Organic Soil ph, yellowing, purpling,

SwoleGrow

Member
Hello all,
I’m growing in organic soil using subcool recipe & My runoff ph is 7.4. Is this ph too high? Some say I don’t need to adjust organic soil ph some say ph the water to 6.5
My plants have been yellowing from bottom & showing mag def, but watering/foliar with Epsom isn’t correcting the problems.
I’ve been getting different answers on this, any help would be appreciated. B2390088-A017-4765-8508-85269364BFA1.jpeg34B2C91A-0907-448D-8F97-21EAAF9B64F3.jpeg0A19BD48-307C-4BC7-A201-EB316DDF25A7.jpeg3B2F2906-D999-4541-ADD2-26B1B169D7F1.jpeg6948C51A-4770-4965-800A-C996593E8FF0.jpeg509194C0-B2C6-4AD8-B68C-689FE7571C1E.jpegF87B20ED-7D39-4146-AD5B-C7CE507F51B9.jpeg45E7F34F-AD69-4ACE-A305-ECA722674F51.jpeg0540B27F-68A8-4FF9-B07C-DE78D05859D5.jpeg
 

PrimeUK

Active Member
Looks more nitrogen deficient than anything.
So you're in organic soil, but are you feeding them anything. If the plant has been in the soil a while, it's likely depleted of nutrients.
I also grow in organic soil and pH all inputs to 6.5, I never water enough to get run off to measure.
 

SwoleGrow

Member
Looks more nitrogen deficient than anything.
So you're in organic soil, but are you feeding them anything.
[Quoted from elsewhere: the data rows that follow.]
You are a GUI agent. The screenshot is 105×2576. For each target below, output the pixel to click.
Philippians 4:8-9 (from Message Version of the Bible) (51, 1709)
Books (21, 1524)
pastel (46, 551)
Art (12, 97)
If the plant has been in the soil a while, it's likely depleted of nutrients.
I also grow in organic soil and pH all inputs to 6.5, I never water enough to get run off to measure.
Thanks Prime. I’m not feeding them any bottled nutes. I used subcool super soil recipe and they’ve been in the soil for about 10 weeks. I was planning on transplanting to 10gal square pots using the same soil mix that’s just been cooking longer. Shouldn’t that help?
 

PrimeUK

Active Member
Yeah, I should think it will help long term, but you need nutrients now. Organic ones will take too long to be effective, especially as you look like this has been going on a little while.
Pot up asap, but I would strongly advise you use some simple nutrients, regular soil ones not organic ones. Ionic salt nutes are able to be absorbed by the plant sooner, helping with the deficiency
 

dannyboy602

Well-Known Member
Looks more nitrogen deficient than anything.
So you're in organic soil, but are you feeding them anything. If the plant has been in the soil a while, it's likely depleted of nutrients.
I also grow in organic soil and pH all inputs to 6.5, I never water enough to get run off to measure.
Its good to top off the pots with fresh mix occasionally.
What I'm seeing is a plant relocating N from the bottom to other areas. Normal nearer to the last trimester, if I can borrow the expression.
 

Richard Drysift

Well-Known Member
Transplant to fresh mix with some worm castings and more fertilizer added. I use Charlie’s compost brand chicken manure myself but what you decide to use is your choice; just mix in a handful in the bottom layer of soil when you build your pots. Add granular mycorrhizae in the hole when you transplant so it’s touching the root ball. Don’t bother with ph adding organic material should help bring it more acidic.
Consider giving them soluble npk like a liquid fish. They need a boost of N right away. I like Neptune’s harvest w/seaweed but again it up to you; even a generic brand fish emulsion like maxi crop is better than nothing. For bloom phase check out Jobes organic spikes. Very easy just plug them in and they feed for 8 weeks; 2 per container will help keep them green through most of bloom phase.
 

SwoleGrow

Member
Thanks for the help guys. Fed with fish emulsion and they’ve perked up like tell them we said thank you. Hadn’t saw them this happy in a couple of weeks. I’ll be potting up tomorrow, well later today to 10gal to prepare for flower.